▶ PROBLEM REQUIREMENTS
Using the listing below, copy exactly the lines from the one containing "Task: Focus the MySQL Root Password field" to the one containing "Open 系统工具 in", both lines included, and no others.

▶ DATASET ENTRIES
┌──
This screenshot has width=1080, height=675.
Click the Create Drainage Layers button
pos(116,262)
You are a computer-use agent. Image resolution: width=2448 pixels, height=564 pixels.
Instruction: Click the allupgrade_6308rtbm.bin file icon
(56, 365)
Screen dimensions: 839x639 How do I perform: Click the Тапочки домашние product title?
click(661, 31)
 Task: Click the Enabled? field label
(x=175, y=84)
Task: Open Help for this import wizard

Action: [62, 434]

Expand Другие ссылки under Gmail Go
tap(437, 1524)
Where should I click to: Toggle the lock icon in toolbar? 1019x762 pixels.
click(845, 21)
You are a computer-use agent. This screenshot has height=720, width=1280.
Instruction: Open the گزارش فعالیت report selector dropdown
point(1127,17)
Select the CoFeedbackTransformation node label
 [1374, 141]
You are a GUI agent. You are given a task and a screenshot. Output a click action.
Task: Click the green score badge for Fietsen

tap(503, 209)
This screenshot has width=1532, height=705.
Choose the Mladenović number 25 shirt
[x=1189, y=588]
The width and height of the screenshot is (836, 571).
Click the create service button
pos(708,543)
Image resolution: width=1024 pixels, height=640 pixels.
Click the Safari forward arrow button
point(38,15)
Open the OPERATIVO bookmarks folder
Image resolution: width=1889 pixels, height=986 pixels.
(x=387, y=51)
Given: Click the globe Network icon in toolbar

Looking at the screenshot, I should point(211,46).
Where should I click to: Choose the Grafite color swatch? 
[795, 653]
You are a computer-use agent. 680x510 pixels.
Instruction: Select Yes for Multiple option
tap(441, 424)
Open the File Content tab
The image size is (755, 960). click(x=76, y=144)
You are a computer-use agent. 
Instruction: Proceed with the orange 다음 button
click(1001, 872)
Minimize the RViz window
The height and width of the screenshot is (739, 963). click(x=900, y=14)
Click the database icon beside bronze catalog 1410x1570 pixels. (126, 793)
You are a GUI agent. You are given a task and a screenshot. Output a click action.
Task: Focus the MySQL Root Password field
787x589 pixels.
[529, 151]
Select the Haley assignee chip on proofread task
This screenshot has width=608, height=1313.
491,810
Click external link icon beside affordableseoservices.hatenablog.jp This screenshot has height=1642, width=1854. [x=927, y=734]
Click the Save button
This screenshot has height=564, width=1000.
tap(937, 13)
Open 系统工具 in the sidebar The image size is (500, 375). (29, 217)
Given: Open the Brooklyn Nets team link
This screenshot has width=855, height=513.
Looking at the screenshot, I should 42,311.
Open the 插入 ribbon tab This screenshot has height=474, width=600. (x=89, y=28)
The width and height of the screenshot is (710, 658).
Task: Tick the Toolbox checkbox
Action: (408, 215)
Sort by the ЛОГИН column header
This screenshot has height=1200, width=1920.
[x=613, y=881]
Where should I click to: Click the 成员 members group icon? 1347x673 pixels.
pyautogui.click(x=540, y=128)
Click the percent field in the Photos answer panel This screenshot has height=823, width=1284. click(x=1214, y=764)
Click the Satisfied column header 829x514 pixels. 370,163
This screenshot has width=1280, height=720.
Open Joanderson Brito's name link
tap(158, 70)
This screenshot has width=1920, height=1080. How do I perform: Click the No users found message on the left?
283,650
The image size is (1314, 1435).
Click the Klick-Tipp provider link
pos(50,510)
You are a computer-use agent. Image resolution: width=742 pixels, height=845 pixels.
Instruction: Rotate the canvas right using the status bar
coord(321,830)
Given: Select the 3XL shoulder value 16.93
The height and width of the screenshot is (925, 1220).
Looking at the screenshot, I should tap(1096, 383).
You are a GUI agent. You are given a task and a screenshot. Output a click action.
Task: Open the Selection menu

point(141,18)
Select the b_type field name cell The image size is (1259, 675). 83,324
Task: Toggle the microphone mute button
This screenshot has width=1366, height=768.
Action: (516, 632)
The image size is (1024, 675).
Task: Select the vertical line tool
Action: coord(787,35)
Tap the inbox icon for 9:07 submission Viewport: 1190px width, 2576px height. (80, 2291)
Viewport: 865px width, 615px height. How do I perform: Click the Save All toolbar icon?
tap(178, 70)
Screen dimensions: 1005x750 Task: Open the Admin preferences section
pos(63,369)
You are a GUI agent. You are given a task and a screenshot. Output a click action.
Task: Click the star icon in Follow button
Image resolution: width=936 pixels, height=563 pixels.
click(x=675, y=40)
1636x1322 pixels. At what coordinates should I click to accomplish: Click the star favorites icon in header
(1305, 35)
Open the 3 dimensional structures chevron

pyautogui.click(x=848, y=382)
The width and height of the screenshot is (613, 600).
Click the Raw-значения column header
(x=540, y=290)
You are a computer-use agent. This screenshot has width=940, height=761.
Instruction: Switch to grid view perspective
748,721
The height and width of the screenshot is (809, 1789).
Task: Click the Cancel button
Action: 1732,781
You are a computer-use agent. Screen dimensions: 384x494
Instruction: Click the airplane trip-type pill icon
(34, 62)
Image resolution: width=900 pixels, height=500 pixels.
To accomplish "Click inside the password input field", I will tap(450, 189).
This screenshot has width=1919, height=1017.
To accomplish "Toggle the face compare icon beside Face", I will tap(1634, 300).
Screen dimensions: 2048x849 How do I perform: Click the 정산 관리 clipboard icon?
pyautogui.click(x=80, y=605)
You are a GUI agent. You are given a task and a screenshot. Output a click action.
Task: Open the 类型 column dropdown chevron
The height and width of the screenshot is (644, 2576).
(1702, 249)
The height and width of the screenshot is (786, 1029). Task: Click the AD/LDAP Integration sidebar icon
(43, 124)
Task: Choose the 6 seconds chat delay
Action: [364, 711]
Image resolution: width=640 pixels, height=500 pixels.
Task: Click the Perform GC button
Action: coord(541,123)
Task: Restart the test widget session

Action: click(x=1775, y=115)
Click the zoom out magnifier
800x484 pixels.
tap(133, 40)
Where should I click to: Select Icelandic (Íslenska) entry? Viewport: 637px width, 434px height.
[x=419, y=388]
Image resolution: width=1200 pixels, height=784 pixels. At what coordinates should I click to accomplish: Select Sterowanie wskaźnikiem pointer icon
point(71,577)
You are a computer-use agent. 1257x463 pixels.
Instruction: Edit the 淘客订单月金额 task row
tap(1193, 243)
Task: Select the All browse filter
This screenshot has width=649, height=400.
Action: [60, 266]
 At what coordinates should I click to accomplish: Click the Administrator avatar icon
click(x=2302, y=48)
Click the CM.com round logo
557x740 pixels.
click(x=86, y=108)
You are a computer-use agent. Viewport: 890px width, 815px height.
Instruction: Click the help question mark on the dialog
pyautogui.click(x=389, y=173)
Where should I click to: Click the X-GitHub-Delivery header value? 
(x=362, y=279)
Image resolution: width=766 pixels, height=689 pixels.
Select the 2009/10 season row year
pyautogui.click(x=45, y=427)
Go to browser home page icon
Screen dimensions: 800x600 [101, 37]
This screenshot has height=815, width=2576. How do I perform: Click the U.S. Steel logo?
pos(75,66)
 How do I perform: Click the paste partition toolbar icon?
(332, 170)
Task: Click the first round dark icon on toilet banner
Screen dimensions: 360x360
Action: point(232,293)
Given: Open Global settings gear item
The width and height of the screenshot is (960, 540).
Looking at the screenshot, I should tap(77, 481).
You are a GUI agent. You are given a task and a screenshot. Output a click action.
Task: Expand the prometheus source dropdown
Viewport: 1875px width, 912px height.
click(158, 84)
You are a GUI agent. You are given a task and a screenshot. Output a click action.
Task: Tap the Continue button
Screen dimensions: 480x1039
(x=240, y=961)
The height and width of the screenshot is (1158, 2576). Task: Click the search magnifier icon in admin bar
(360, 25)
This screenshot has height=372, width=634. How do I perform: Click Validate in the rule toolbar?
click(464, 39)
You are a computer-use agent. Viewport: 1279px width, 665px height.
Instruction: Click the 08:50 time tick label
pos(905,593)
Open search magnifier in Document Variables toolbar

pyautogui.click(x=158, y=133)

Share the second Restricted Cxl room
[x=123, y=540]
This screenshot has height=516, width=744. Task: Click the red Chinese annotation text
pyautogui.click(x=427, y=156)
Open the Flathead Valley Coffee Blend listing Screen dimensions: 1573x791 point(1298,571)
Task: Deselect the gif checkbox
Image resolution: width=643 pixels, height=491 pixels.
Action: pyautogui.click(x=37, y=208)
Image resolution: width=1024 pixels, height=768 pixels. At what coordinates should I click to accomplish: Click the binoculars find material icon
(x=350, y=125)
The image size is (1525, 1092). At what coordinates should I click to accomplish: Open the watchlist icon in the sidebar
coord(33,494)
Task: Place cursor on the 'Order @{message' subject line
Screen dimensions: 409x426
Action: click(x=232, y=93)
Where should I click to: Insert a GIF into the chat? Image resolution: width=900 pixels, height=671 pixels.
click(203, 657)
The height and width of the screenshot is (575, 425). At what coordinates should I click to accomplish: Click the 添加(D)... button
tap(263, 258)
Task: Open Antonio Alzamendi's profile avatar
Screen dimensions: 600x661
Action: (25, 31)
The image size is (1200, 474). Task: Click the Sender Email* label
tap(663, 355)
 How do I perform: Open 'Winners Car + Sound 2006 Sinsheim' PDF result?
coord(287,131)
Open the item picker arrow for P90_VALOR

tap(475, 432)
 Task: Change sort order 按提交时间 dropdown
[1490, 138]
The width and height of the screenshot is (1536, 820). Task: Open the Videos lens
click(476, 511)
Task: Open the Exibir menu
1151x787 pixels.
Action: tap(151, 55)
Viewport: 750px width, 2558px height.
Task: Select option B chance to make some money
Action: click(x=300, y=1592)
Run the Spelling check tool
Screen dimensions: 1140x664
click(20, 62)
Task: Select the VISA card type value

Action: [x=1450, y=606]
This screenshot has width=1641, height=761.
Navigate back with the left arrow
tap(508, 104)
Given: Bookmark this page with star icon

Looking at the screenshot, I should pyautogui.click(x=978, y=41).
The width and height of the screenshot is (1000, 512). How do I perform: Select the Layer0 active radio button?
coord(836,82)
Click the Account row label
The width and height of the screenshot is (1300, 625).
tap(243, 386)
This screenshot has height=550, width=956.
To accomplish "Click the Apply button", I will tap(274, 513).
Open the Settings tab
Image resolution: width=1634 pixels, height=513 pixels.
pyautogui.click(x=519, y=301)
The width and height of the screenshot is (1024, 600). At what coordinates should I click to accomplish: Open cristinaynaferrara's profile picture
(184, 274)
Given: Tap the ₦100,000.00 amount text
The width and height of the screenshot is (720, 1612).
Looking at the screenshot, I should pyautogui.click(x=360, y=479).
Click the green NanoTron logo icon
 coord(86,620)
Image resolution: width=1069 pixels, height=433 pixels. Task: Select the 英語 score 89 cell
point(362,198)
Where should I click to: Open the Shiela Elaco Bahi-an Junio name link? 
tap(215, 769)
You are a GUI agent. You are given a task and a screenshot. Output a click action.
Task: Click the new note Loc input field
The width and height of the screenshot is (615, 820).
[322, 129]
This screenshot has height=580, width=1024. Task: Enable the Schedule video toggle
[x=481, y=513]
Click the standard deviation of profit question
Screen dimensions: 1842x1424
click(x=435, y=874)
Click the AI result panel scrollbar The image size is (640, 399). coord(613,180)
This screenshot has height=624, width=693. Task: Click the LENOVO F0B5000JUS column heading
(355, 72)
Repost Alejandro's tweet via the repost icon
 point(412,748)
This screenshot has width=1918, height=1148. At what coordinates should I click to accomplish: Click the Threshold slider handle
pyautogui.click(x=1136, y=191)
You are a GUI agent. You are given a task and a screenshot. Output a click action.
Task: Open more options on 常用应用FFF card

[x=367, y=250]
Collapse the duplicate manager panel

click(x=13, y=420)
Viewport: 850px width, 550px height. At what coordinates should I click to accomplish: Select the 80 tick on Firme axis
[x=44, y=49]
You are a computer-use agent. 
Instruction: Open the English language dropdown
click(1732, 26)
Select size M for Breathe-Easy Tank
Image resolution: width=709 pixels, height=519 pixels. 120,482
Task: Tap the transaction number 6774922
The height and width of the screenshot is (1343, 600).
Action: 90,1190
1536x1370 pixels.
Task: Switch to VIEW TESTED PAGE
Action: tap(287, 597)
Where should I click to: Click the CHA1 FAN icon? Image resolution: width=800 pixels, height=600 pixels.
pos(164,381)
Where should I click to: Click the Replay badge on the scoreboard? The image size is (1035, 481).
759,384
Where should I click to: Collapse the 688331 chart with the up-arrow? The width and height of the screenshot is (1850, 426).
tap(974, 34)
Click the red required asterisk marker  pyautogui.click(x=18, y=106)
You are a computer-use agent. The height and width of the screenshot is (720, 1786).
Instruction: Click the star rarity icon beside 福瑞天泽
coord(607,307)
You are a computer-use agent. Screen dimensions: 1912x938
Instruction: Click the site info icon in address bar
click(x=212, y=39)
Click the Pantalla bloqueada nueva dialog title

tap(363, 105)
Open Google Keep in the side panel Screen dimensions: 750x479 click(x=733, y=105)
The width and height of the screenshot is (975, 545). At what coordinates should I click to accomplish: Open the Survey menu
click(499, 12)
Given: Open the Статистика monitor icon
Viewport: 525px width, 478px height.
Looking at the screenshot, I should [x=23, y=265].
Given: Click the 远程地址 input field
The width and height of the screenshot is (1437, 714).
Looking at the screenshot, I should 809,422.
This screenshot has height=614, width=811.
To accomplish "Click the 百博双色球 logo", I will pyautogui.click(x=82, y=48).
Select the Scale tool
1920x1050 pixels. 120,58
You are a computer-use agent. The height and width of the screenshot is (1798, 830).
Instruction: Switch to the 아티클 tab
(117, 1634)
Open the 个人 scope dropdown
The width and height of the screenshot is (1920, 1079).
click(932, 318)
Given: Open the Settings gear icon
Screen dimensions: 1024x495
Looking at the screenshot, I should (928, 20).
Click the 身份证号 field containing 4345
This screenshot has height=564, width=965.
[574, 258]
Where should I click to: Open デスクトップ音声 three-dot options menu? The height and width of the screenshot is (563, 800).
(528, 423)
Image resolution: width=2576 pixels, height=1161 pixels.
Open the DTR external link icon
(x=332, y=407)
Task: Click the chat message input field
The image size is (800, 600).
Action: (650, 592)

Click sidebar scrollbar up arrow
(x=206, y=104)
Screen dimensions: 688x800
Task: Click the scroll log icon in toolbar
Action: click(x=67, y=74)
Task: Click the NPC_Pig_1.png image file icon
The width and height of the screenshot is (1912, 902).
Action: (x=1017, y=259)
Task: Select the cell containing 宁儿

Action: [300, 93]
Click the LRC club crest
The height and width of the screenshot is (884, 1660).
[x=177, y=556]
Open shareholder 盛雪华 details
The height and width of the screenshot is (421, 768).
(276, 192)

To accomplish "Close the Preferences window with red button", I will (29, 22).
└──
▶ EXERCISE ANSWER
Task: Focus the MySQL Root Password field
787x589 pixels.
[529, 151]
Select the Haley assignee chip on proofread task
This screenshot has width=608, height=1313.
491,810
Click external link icon beside affordableseoservices.hatenablog.jp This screenshot has height=1642, width=1854. [x=927, y=734]
Click the Save button
This screenshot has height=564, width=1000.
tap(937, 13)
Open 系统工具 in the sidebar The image size is (500, 375). (29, 217)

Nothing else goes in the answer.